Kumbakonam M. Rajappa Iyer was a Mridangam Vidwan in the field of Carnatic music from India. He was born in 1916 at Kumbakonam to Muthuswamy Iyer and Sitalakshmi Ammal.

==Early life==
Rajappa Iyer underwent "Gurukulavasam" under Kumbakonam Alaga Nambi Pillai.
After the demise of Pillai, Rajappa Iyer pursued a Mridangam education with Sakkottai Rangu Iyengar.

==Career==
Rajappa Iyer accompanied on the mridangam and ghatam for stalwarts like Ariyakudi, Sivan, T. K. Rangachari, M. D. Ramanathan, Dr. Balamurali Krishna, Chittibabu, Lalgudi G Jayaraman, Ramani and many others apart from giving many lec-dems on mridangam and ghatam playing techniques. Rajappa Iyer formulated unique style of teaching in which the lessons were systematically arranged with a focus on fingering techniques.
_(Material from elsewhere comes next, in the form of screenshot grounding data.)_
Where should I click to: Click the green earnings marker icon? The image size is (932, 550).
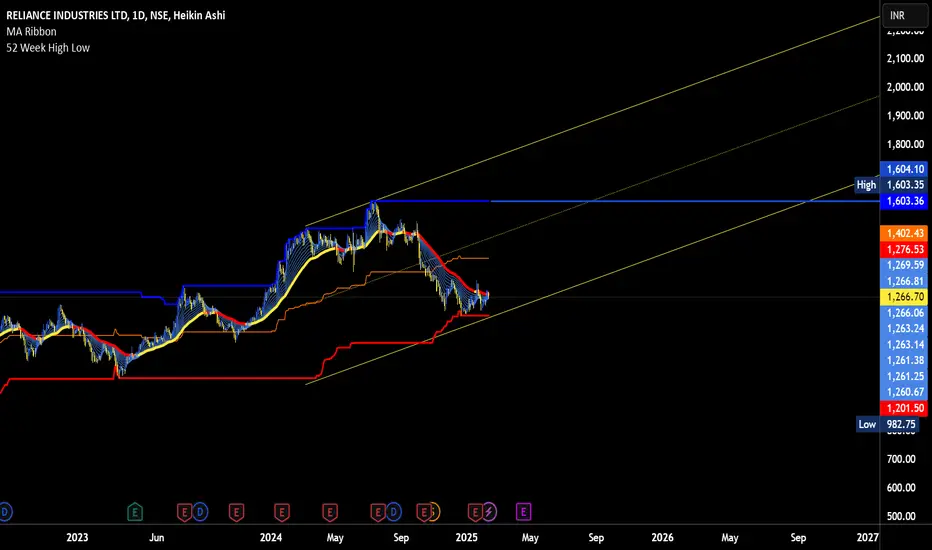pos(135,511)
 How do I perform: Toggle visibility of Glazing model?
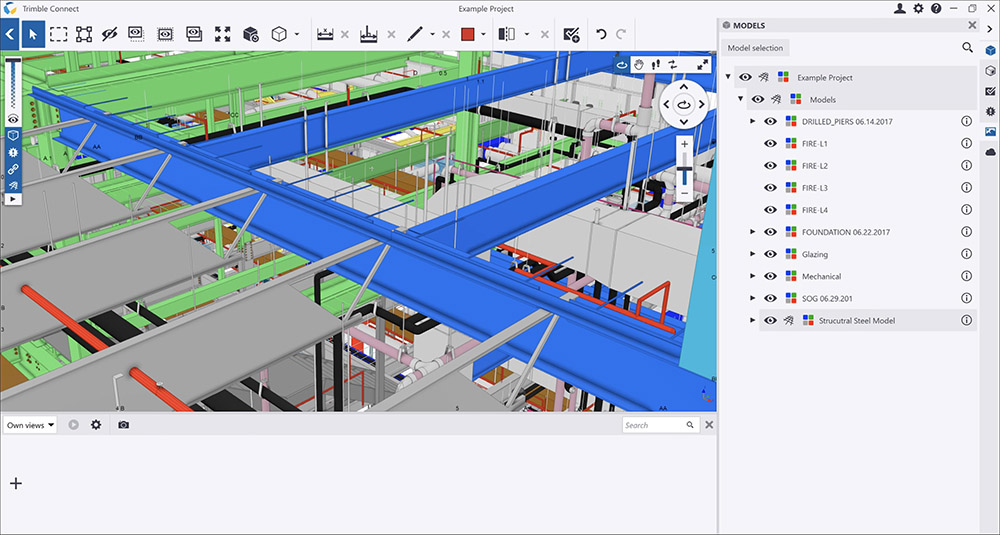(x=770, y=254)
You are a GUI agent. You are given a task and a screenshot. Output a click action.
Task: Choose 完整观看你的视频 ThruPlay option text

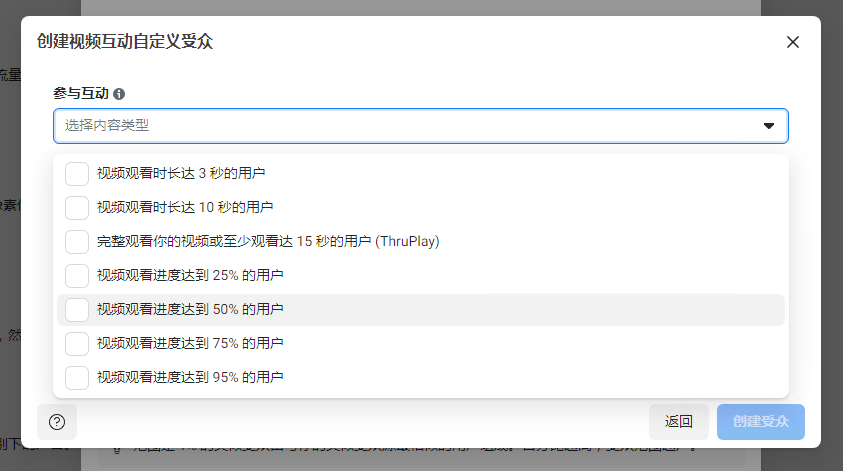[x=268, y=241]

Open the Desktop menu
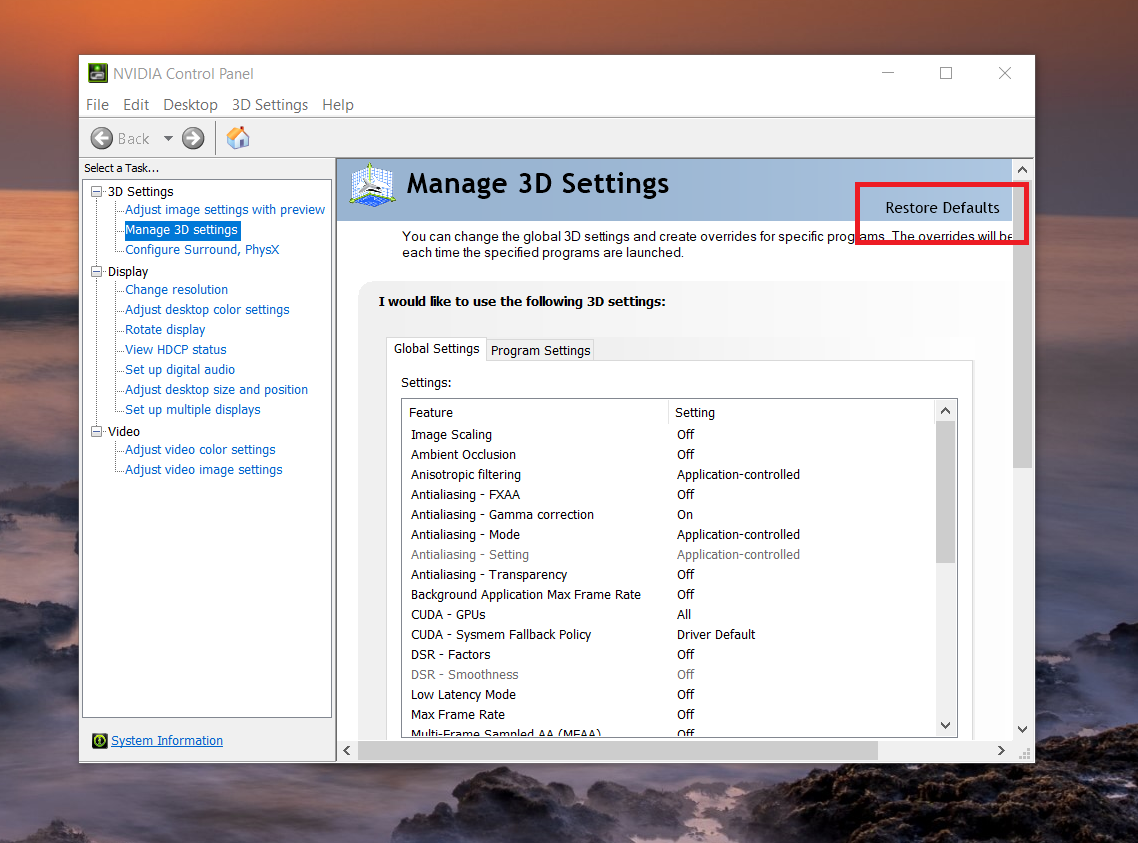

His style of Carnatic music is known as the "Rajappa Iyer School".

==Awards==
Rajappa Iyer received many titles and honours:
- Layavadya Kovidha
- Nadha Kanal
- Mridanga Laya Mani
- Sangeetha Seva Niratha
- DKJ Memorial award
- TTK Memorial award
- Sangeetha Kala Acharya from Music Academy (2001)
- Asthana Vidwan - Kanchi Kamakoti Peetam

Layodaya celebrated the Birth Centenary Celebrations of Rajappa Iyer on 6–8 October 2016 at Vani Mahal.

== Disciples ==
Rajappa Iyer has taught many popular Mridangam players. His disciples include well known professional artistes on the mridangam and ghatam: K R Ganesh (Son), Srimushnam Raja Rao, Papanasam R Kumar, S R Jayaraman, V Sundaraghavan, K Ramakrishnan, Balashankar, Vilangudi V.Sivakumar, Venkataraman (Pune), Umayalpuram Mali, Umayalpuram V. Kalyanaraman, Palani Kumar, B. Ganapathiraman, Vijay Siva, Manoj Siva, Shriram Brahmanandham, V Kalyanaraman, Chrompet J Ganesh, Vijayaganesh, V Srinivasan, Madipakkam Murali, Adambakkam Shankar, Kalakkadu Srinivasan and Chromepet Suresh, Suryanarayanan, D Ramanathan, Komal R Srinivas.